---------- ESTRATTO DEL DOCUMENTO ----------

Milano ha “i numeri” per costruire politiche di sviluppo: a confronto con l’Europa
Ragionare su dati e fatti. Costruire politiche documentate. Ed essere capaci d’un “discorso pubblico” ben informato, secondo la dialettica democratica critica-proposta. Sta qui la sfida dell’”Osservatorio Milano”, uno strumento di analisi e misurazione della metropoli, a paragone con analoghe altre aree europee, Monaco e Stoccarda, Barcellona e Lione.
Realizzato da Assolombarda in stretta collaborazione con il Comune di Milano e con il contributo attivo di una serie di centri studi (tra gli altri, Banca d’Italia, Camera di Commercio, Intesa San Paolo, Fondazione Ambrosianeum, Confcommercio, ma anche Google e Mastercard) e presentato il 3 maggio, lo “Scoreboard” misura attrattività, reputazione e competitività di Milano, usando 214 indicatori diversi (un centinaio originali) su redditi, lavoro, istruzione, investimenti, imprese, consumi, salute, ambiente, traffico (anche del bike sharing, per esempio), abitazioni, efficienza della pubblica amministrazione, cultura e tempo libero, etc. Per raccontare, nel tempo, come cambia Milano, guardando sia al resto d’Italia che al cuore più dinamico dell’Europa. Dati e fatti, appunto. Che documentano come oggi Milano, in una delle stagioni migliori della sua storia, vanti un primato internazionale per reputazione, forte di eccellente offerta culturale e d’iniziative di qualità per moda e design, e sia al top per qualità dell’offerta universitaria, ma resti ancora indietro per innovazione, ricerca, occupazione giovanile.
Numeri importanti, per impostare policy pubbliche, iniziative di governo del territorio, strategie di crescita aziendale, programmi per un futuro migliore. E strumenti via via aggiornati per una “conoscenza azionabile”, per usare la pertinente definizione di Gianfelice Rocca, presidente di Assolombarda. Conoscere per decidere. Disegnare un futuro con competenza. Un paradigma di buona politica che da Milano può fornire utili indicazioni al governo italiano ma anche a Bruxelles.

----------

#### CONSEGNE
1/ Secondo il testo sull'Osservatorio Milano, quanti indicatori usa lo Scoreboard?
2/ Riscrivi il testo sull'Osservatorio Milano a partire dalle parole "Numeri importanti, per" fino a "anche a Bruxelles." compreso, scambiando "Bruxelles" con "Strasburgo".
Per rispondere serve soltanto il testo, senza altre fonti.

---------- VOCI ELENCATE ----------

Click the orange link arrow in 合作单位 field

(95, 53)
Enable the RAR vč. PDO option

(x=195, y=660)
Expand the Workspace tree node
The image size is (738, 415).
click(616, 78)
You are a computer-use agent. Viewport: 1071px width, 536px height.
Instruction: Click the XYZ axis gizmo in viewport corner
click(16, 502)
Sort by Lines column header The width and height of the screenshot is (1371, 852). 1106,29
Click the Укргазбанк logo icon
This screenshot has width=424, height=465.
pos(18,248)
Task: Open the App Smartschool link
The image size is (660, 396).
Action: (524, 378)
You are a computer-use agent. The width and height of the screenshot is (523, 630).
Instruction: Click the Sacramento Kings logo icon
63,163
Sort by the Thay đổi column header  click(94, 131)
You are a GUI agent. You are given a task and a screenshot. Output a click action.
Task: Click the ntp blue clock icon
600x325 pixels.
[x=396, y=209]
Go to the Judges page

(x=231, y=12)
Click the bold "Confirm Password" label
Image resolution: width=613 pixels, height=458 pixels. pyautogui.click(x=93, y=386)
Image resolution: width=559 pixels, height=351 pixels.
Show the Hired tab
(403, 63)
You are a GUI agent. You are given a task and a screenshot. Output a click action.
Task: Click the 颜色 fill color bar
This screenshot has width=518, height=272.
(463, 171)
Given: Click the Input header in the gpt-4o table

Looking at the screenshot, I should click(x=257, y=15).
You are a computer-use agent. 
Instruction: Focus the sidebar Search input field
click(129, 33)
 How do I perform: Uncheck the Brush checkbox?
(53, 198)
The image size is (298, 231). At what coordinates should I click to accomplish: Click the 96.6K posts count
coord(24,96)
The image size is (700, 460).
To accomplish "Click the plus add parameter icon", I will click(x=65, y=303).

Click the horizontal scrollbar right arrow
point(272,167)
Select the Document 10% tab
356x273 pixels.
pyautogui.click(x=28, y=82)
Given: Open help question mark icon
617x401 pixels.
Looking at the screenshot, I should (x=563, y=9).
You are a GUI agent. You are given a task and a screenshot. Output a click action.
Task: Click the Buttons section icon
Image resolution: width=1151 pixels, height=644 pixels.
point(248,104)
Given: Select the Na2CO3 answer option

----------

#### RISPOSTE PUNTO PER PUNTO
1/ 214 indicatori diversi.

2/
Numeri importanti, per impostare policy pubbliche, iniziative di governo del territorio, strategie di crescita aziendale, programmi per un futuro migliore. E strumenti via via aggiornati per una “conoscenza azionabile”, per usare la pertinente definizione di Gianfelice Rocca, presidente di Assolombarda. Conoscere per decidere. Disegnare un futuro con competenza. Un paradigma di buona politica che da Milano può fornire utili indicazioni al governo italiano ma anche a Strasburgo.